After the graveside memorial, I returned to the church, changed clothes and went for a ride. It's kind of my quiet time and I meditated on that rug thing and thought back on that same time in my life, where Ken extended his hand to me and what a mess the back side of my Persian rug was. How I thought nothing good could have come from that. However, when my family looks back on it, that time was the central part of our life experience that formed who we were.
My kids are both gifted artists, my daughter is a visual artist and my son is a performing artist. Their best work is always based on what they are most passionate about and it always contains a hook, an element that draws you in to experience what they are passionate about and let you make a decision.

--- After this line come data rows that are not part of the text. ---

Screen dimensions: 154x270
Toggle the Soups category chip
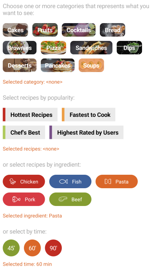[x=91, y=65]
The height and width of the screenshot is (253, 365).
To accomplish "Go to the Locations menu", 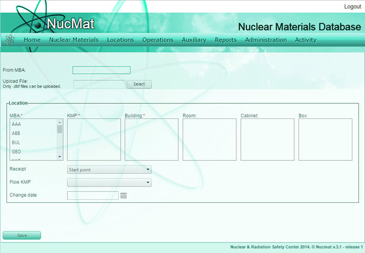I will point(120,40).
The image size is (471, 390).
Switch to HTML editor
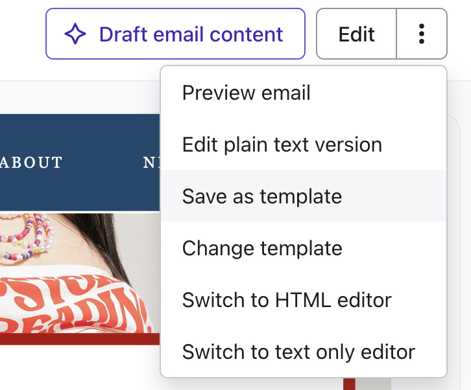(286, 300)

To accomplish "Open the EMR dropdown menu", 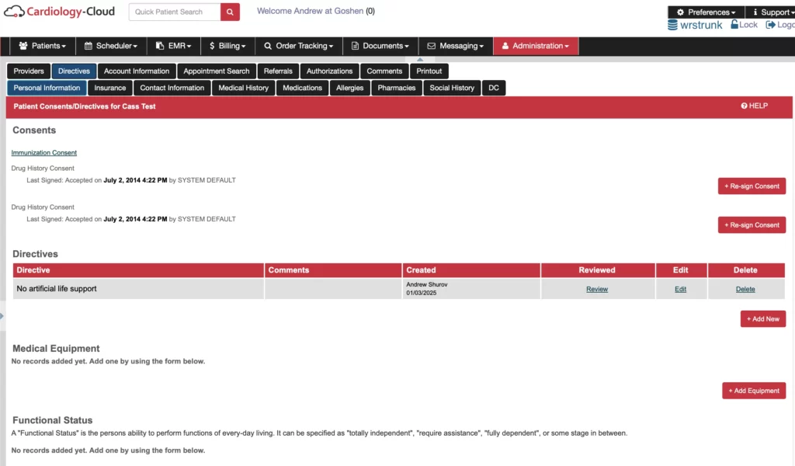I will pyautogui.click(x=173, y=46).
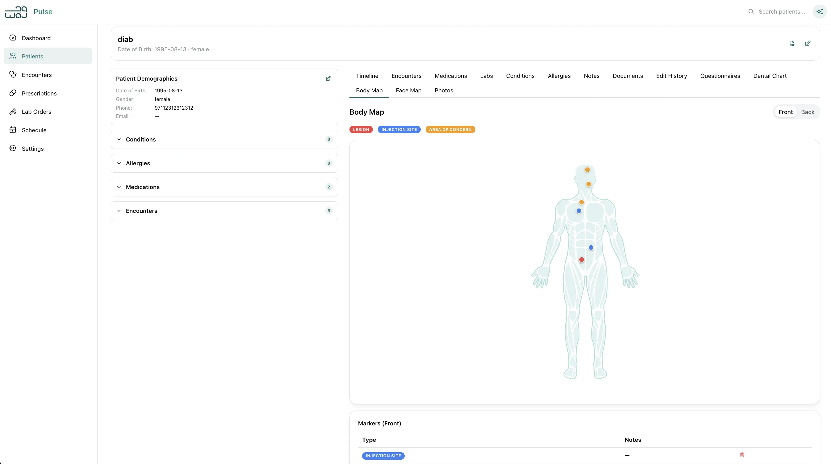The height and width of the screenshot is (464, 831).
Task: Click the Pulse logo
Action: [15, 12]
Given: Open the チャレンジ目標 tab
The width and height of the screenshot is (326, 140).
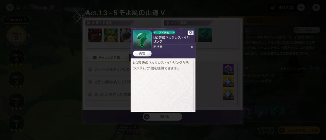Looking at the screenshot, I should tap(106, 58).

That really chaotic part of our life was the central element of my family's Persian rug, once you get a chance to see the other side. It helped form my kids into who they are. It felt a lot like I was free falling and spiraling down after that but in hindsight, it took that to get my attention, for me to pay attention to those signs. It brought leadership characteristics my wife had no idea she had, she was our lion through that and anyone that knows us, knows that. She's a Francis and Francis women know how to circle the wagons and protect their own.
The backside of that really central colorful element of any rug has the most chaos as different colors run this way and that. From that side, you could never see what the rug maker had in mind or how it would turn into that element that demonstrated through our lives that thing that He is most passionate about ... us. We probably screwed some of it up but we are learning. As we look back on that time now, we see some of what the other side looks like and I still don't get all of it, but some day I might. I do think this, how we react to that chaotic time has everything to do with what it looks like. There was a time where I kicked and fought and shook my fist at God and the chaos continued to look like chaos, it wasn't until I gave in that I could see that He never dropped me at the curb, it wasn't where I wanted to be but it was anything but the curb and it is a beautiful part of our rug that I never ever ever want to experience again.
So I would like to dedicate this post to my friend Ken, who is going through the absolute worst kind of a back side of a rug. In spite of my own back side of the rug experience, I cannot fathom his pain or how much he hurts. Mine eventually went away but Ken lost something that cannot be found. His precious girls lost their mommy and as much as I love Katie, I would be a horrible mommy. When things happen with my son, he calls mom first. Ken's son Jacob won't have that option. I look at this tangled mess and think what good can come of it? I am glad it's not up to me to decide because this is a train I want no part of. I have to find the faith in Him to know He will see them through this and that there will be an other side to this rug that will allow God to demonstrate his passion for us and how that rug really will tie their room together. I have no idea how but thankfully that isn't my job.